:: Exercise material ::
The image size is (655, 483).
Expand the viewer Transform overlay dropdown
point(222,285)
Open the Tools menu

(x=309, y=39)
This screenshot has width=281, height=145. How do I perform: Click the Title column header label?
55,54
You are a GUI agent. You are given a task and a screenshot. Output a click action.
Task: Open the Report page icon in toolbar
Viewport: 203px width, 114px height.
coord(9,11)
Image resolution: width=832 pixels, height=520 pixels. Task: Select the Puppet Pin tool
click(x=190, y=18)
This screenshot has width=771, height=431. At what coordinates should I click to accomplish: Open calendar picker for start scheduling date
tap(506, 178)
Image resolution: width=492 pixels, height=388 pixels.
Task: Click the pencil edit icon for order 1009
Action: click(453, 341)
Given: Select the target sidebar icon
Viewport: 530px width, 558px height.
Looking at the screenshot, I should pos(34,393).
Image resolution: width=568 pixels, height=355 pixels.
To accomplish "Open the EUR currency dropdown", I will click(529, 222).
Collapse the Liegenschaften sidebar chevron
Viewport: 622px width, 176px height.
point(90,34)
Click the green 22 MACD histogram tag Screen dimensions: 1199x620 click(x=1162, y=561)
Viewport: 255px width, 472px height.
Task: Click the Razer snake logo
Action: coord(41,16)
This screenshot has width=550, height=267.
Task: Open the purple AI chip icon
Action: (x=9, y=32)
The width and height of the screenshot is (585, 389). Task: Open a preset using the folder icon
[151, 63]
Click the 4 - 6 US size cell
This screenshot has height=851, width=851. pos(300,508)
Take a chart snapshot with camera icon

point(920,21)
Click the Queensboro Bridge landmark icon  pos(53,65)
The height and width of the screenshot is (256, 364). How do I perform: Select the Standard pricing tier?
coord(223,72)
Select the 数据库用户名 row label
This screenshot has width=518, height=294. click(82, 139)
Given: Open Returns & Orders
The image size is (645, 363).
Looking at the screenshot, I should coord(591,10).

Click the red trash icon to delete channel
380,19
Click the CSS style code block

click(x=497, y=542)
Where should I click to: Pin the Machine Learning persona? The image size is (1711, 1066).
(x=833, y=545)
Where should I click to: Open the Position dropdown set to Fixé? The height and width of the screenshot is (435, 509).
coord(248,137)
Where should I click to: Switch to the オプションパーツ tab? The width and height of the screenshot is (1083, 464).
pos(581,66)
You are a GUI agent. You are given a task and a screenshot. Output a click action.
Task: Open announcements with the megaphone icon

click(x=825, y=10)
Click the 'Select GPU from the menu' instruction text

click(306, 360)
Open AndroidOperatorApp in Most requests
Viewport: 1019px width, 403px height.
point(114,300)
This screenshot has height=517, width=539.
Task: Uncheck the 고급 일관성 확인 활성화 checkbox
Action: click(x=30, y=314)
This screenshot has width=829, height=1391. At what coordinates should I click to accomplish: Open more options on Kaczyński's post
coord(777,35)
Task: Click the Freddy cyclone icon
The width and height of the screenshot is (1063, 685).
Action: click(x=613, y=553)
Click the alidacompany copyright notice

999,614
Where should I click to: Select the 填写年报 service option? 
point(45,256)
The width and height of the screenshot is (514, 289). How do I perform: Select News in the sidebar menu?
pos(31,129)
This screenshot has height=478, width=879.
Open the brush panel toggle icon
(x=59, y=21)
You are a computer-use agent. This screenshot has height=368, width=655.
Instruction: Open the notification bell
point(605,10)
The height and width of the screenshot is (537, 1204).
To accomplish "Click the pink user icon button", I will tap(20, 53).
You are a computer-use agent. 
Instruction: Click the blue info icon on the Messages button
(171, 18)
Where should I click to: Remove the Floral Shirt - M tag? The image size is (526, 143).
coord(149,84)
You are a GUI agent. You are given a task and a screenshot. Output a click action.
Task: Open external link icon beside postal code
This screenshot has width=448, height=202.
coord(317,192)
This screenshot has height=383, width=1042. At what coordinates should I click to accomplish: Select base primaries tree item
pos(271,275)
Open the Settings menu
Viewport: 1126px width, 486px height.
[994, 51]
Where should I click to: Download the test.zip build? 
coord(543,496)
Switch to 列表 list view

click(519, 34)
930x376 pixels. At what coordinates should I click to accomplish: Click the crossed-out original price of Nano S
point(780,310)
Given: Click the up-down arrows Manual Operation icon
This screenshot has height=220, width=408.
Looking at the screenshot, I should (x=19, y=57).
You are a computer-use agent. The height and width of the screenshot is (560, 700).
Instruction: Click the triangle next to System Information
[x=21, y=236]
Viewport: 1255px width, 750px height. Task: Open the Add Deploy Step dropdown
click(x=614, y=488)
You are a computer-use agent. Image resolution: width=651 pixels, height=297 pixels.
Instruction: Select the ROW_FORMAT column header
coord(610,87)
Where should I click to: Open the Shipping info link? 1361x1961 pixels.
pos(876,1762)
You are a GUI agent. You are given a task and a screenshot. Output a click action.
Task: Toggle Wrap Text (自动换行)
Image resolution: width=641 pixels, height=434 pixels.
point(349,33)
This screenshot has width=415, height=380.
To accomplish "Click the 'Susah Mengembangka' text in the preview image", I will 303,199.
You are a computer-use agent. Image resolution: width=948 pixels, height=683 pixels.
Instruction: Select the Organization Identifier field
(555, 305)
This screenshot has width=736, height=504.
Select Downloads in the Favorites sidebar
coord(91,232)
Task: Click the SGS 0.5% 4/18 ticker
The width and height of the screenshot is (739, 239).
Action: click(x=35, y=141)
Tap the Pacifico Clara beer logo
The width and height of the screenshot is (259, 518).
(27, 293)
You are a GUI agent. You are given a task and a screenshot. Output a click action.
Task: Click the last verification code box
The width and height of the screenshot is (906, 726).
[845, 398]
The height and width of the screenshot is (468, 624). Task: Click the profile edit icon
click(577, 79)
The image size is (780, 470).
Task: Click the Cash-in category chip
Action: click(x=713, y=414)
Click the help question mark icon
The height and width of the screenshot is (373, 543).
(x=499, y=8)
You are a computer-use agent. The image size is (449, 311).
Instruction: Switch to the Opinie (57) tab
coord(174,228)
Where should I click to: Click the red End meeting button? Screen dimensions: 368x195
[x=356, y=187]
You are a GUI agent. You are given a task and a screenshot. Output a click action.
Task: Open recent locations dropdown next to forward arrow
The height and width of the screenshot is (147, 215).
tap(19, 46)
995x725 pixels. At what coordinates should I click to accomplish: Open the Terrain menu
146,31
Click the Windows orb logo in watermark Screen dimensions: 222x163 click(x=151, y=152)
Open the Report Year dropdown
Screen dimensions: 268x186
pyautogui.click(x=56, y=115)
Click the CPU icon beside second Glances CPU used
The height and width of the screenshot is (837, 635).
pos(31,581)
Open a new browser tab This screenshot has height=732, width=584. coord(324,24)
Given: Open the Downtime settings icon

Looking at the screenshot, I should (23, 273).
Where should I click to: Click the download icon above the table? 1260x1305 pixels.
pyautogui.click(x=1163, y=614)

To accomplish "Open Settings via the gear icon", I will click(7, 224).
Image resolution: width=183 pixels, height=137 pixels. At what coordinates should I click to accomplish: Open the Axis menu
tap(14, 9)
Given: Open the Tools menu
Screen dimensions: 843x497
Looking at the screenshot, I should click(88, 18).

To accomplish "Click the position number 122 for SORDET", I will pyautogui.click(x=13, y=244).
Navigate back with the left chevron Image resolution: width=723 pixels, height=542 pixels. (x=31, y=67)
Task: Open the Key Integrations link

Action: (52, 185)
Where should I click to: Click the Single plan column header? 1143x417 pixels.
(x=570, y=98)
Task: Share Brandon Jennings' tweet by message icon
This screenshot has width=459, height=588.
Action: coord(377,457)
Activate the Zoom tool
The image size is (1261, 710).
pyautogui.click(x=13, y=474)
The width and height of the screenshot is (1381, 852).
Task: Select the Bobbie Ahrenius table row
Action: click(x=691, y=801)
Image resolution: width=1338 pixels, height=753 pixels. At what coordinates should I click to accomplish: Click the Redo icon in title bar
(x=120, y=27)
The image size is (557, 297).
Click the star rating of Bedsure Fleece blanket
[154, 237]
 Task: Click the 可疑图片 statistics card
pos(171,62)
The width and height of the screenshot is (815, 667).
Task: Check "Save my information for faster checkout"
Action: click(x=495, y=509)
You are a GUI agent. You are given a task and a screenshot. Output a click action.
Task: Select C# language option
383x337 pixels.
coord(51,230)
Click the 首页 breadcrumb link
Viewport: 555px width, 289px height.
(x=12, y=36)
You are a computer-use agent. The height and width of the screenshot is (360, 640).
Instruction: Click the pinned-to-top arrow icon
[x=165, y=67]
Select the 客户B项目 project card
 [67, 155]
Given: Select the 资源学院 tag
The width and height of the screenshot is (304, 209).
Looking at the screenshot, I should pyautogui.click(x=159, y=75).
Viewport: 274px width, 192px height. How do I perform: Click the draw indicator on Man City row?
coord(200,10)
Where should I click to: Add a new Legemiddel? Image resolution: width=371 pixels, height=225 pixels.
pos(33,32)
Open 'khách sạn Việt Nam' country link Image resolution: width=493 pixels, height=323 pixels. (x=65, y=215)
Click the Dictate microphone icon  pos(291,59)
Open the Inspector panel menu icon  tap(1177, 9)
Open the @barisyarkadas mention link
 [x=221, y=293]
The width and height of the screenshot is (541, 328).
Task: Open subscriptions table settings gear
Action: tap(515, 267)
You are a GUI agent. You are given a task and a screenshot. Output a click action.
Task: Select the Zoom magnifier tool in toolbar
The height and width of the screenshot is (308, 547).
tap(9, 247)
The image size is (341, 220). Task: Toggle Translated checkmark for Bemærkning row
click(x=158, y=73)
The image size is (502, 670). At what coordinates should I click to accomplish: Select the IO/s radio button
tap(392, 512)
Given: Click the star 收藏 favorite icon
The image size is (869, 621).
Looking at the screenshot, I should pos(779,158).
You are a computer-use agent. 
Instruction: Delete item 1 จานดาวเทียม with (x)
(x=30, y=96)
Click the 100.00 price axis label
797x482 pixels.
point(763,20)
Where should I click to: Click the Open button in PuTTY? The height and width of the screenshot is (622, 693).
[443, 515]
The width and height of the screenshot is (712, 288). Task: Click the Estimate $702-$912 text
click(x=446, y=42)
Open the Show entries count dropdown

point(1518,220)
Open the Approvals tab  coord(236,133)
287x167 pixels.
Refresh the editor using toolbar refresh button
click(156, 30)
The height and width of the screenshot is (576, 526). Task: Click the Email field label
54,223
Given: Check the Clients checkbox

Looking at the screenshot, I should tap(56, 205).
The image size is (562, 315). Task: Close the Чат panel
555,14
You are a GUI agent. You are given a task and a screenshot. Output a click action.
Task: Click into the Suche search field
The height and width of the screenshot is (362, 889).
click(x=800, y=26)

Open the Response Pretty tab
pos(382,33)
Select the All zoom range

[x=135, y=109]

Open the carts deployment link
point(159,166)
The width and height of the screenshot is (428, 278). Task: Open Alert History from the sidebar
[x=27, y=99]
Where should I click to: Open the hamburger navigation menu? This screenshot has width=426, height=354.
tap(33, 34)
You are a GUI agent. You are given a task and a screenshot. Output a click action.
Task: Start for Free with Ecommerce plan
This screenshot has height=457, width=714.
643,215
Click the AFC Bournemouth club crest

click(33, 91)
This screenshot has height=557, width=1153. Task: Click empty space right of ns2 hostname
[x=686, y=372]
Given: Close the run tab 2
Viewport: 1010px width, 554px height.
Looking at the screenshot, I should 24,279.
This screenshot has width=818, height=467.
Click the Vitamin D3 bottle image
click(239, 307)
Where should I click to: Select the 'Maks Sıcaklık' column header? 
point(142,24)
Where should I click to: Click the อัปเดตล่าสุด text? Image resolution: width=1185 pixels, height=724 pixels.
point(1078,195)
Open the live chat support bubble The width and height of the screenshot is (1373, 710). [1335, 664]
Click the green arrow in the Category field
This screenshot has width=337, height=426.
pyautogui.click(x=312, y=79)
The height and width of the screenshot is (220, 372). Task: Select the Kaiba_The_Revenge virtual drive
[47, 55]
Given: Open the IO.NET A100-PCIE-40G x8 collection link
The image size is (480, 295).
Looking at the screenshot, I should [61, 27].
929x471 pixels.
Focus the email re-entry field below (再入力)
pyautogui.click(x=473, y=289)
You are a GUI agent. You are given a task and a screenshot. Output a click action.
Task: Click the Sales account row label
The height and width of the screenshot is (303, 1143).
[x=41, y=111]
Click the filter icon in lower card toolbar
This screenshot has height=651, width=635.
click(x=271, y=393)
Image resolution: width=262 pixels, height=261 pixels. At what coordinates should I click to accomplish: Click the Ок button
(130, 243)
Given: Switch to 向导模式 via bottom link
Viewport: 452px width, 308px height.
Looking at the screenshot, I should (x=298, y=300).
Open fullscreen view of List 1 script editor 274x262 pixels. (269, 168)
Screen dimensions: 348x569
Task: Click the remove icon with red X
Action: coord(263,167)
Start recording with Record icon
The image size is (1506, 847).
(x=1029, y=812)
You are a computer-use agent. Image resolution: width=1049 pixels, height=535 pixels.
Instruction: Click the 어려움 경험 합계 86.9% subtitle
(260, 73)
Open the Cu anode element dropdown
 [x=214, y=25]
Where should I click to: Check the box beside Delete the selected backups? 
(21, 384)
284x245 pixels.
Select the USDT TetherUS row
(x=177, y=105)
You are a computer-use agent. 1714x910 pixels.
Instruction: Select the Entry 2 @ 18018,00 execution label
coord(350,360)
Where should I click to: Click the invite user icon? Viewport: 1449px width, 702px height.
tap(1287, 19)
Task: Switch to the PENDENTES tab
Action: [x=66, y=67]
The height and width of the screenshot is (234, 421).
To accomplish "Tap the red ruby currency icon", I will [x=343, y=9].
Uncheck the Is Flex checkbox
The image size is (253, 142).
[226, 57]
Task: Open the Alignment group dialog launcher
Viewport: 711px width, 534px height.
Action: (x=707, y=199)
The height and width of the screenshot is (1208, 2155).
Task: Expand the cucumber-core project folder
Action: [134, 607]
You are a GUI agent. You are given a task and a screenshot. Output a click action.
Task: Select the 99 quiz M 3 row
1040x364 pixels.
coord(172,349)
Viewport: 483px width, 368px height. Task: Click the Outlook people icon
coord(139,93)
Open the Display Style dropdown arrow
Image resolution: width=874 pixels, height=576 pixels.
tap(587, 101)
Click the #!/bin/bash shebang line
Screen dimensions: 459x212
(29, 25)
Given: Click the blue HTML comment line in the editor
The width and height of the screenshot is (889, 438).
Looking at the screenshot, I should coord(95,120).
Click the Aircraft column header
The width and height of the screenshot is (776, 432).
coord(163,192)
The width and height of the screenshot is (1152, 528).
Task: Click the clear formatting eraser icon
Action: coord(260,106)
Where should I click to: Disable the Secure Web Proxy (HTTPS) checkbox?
:::
A single number is the reply: the count of lines in the entries above that have the word "currency".

Exercise output ->
2